For other cases, If data_source is considered different when non-existent (as when importing new items, since this property doesn't exist outside beets), this kills the autotagger feature, literally.
data_source is already MusicBrainz
What do you mean? I'm pretty sure data_source is not stored in the files. Import only considers metadata from the files
Yeah, mistakenly thought beets was detecting already in-library items as it does some magic about that according to https://beets.readthedocs.io/en/stable/reference/cli.html#reimporting
Doing beet import -L album:="Jam Session" indeed matched the album correctly, since it's importing from the database and not from the files.
Thanks for the insights, I don't know if this will be considered a bug as such, but at least I got a solution for my everyday use.
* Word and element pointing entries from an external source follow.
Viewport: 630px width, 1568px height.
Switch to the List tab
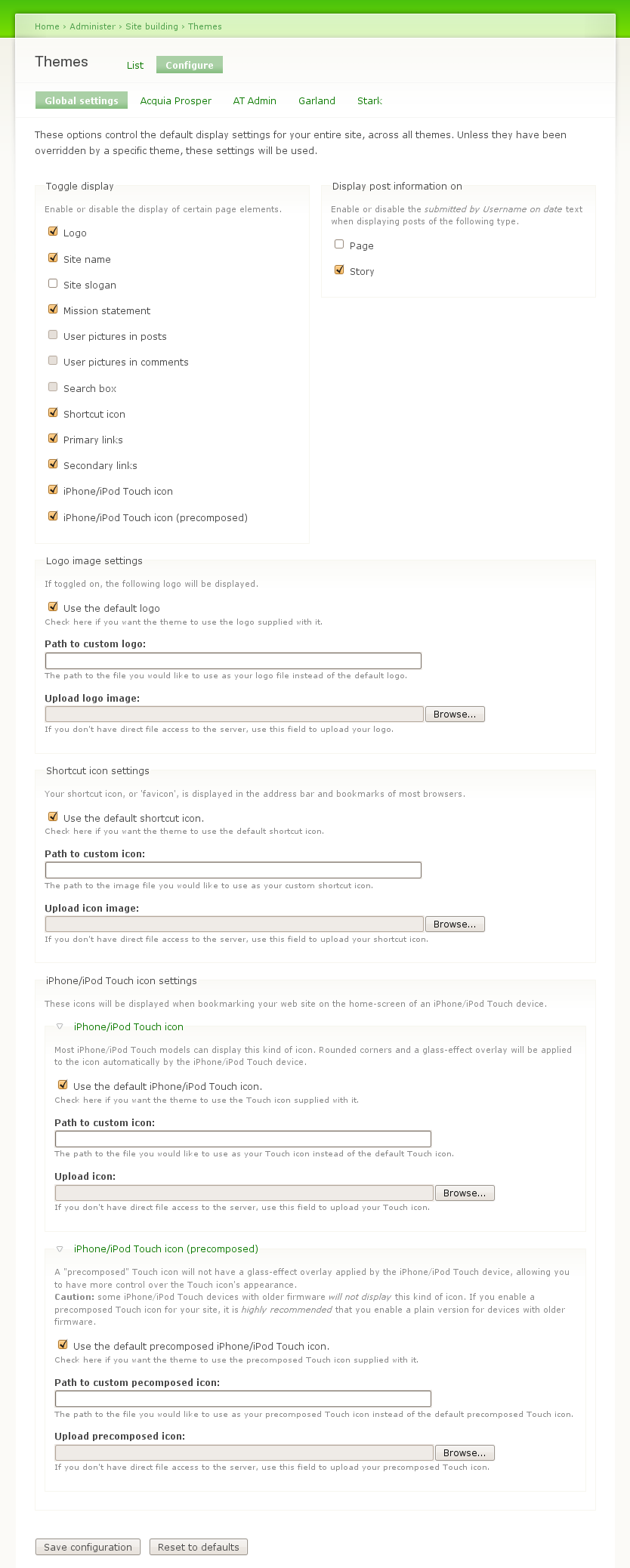coord(135,66)
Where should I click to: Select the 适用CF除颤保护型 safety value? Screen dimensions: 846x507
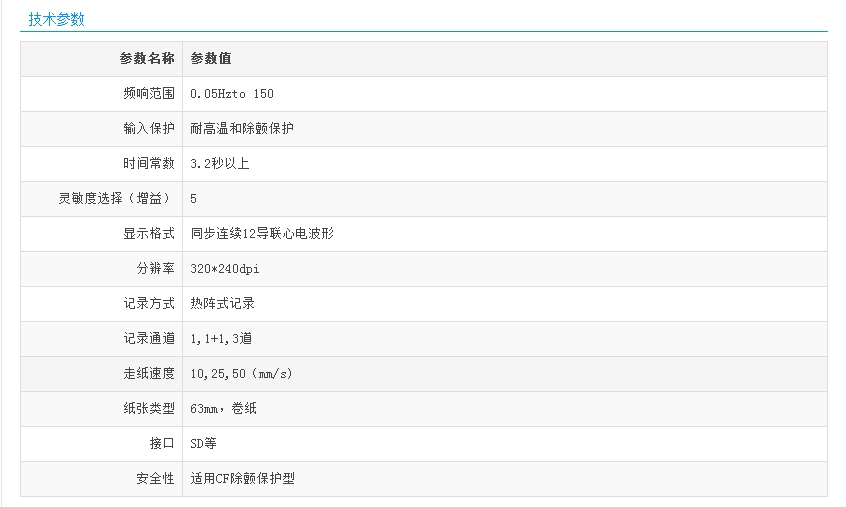point(242,479)
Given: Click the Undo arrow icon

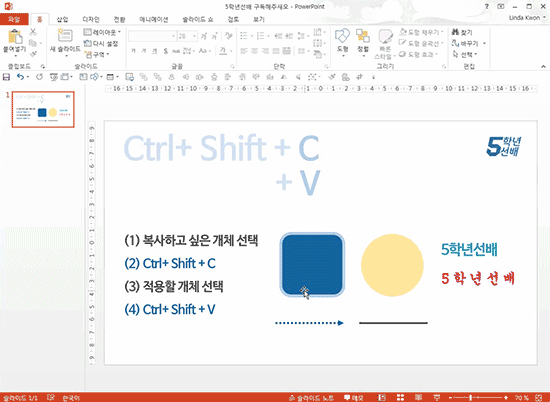Looking at the screenshot, I should pos(20,77).
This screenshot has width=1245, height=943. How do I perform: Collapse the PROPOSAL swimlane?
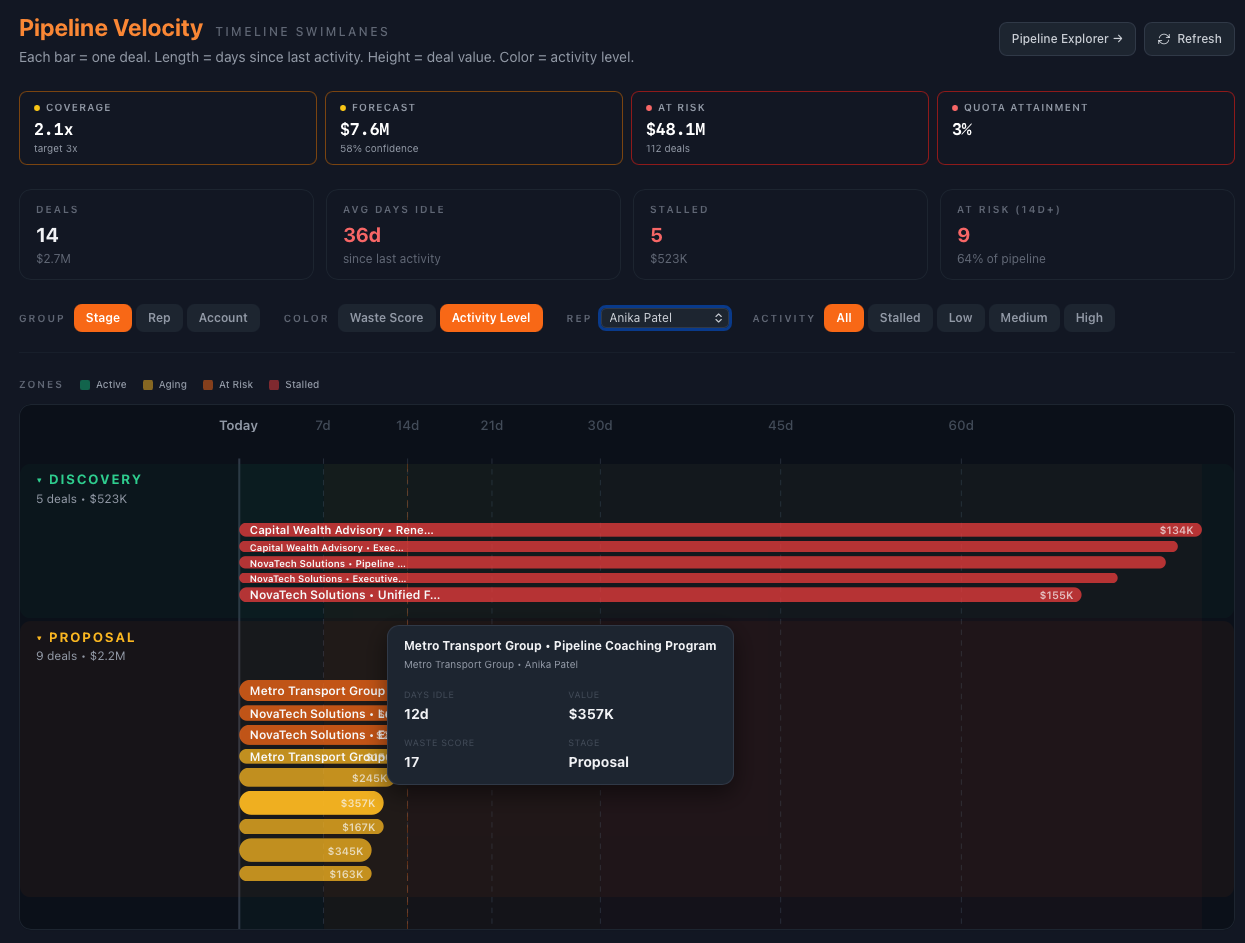[37, 637]
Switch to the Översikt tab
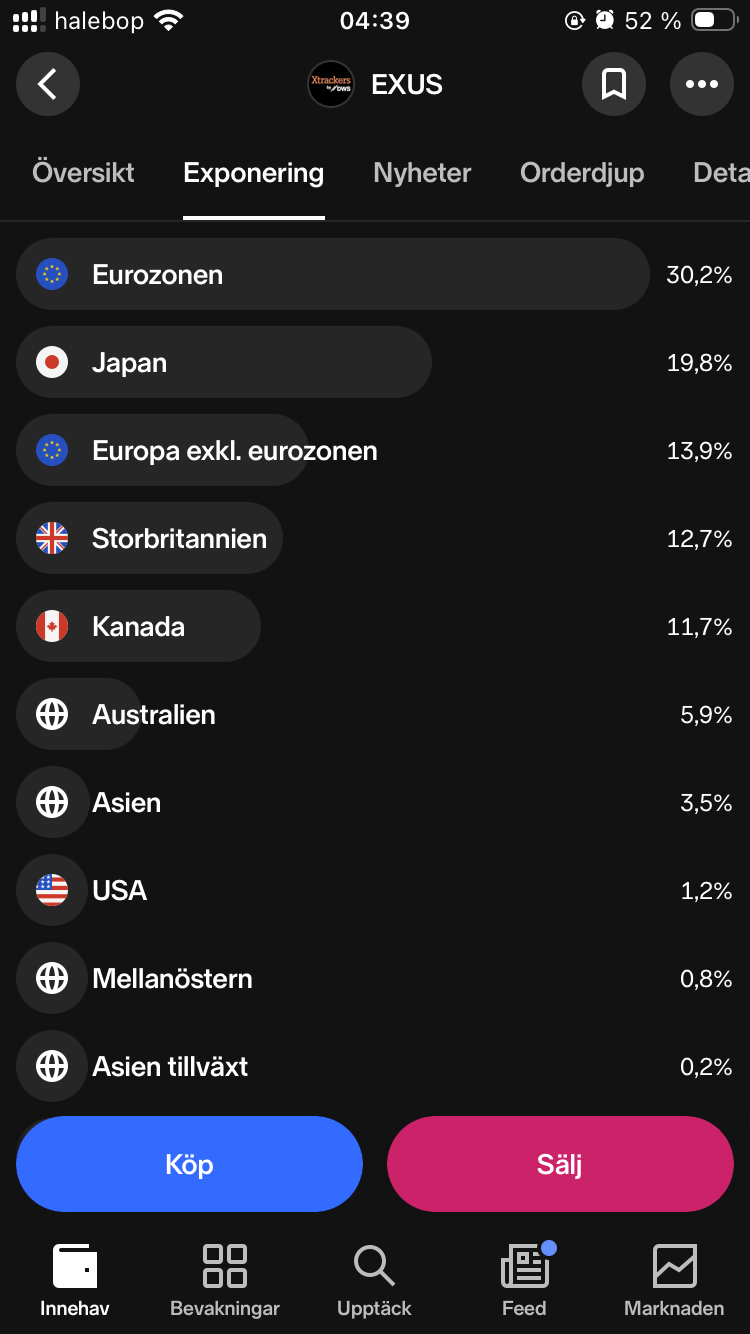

Yeah that what I meant for the reimport, if you use -L it should work.
Still quite confusing if you ask me since you can't get perfect matches in the default setting i.e. if you enable more than one metadata source. This is also what happened in this issue.
My guess is that this penalty should be discarded entirely on importing new items, makes no sense to mismatch void, and trigger only on re-import when data_source is indeed mismatching.
I'm using 2.5.1, still getting these matchs.
There is a config for case sensitivity penalty? and maybe for a list of symbols, I would like to give it a lower weight
@talski I think you could get above the autotag threshold by disabling the data source mismatch penalty too, using the config snippet in https://github.com/beetbox/beets/issues/6096#issuecomment-3405913337
@talski I think you could get above the autotag threshold by disabling the data source mismatch penalty too, using the config snippet in #6096 (comment)
using it right now, it has improved a lot, thank you
This option primarily exists to provide users with an ability to 'prefer' certain data sources over others. The default 0.5 value has the following effect:
- New imports: all data sources are slightly penalised because the original data source is unknown.
- Reimports: it exporess a bias towards the current/original data source, penalising others.
Setting the default to 0.0 means the data source is ignored altogether:
- New imports: 100% matches are possible
- Reimports: no bias towards the current data source where matches from other sources are not penalised
I considered hardcoding this configuration to 0.0 in the code for new imports only. However, this breaks configurations for those users that do have preferences configured - those who expect to see candidates from their favourite data source at the top of the list for new music imports.
The ideal solution might be a "preferred data source" setting which would take a list of data sources in order of preference like the others "preferred" options (https://beets.readthedocs.io/en/stable/reference/config.html#preferred).
Then, on import:
- If this setting is not set, no penalty is applied
- If it's set, apply no penalty for first source 1% penalty for second source, n+1% penalty for source n, etc. All enabled sources not in the "preferred" list would get the same [numbers of items in the preferred list}+1% penalty
A boolean "prefer existing source" setting could be added specifically to add a fixed penalty on re-imports on every sources except the existing one. EDIT: Or it could just put the current data source on top of the list (no penalty), and work like on first imports for other sources.
That's not playing nice with existing configs either, but it would seem much clearer to me this way. I clearly prefer MusicBrainz as source whenever possible, but I never used those settings because they look confusing to me. There could be a "deprecated config options" alert on each beet invocation which would refer to the relevant doc for users with the current config options.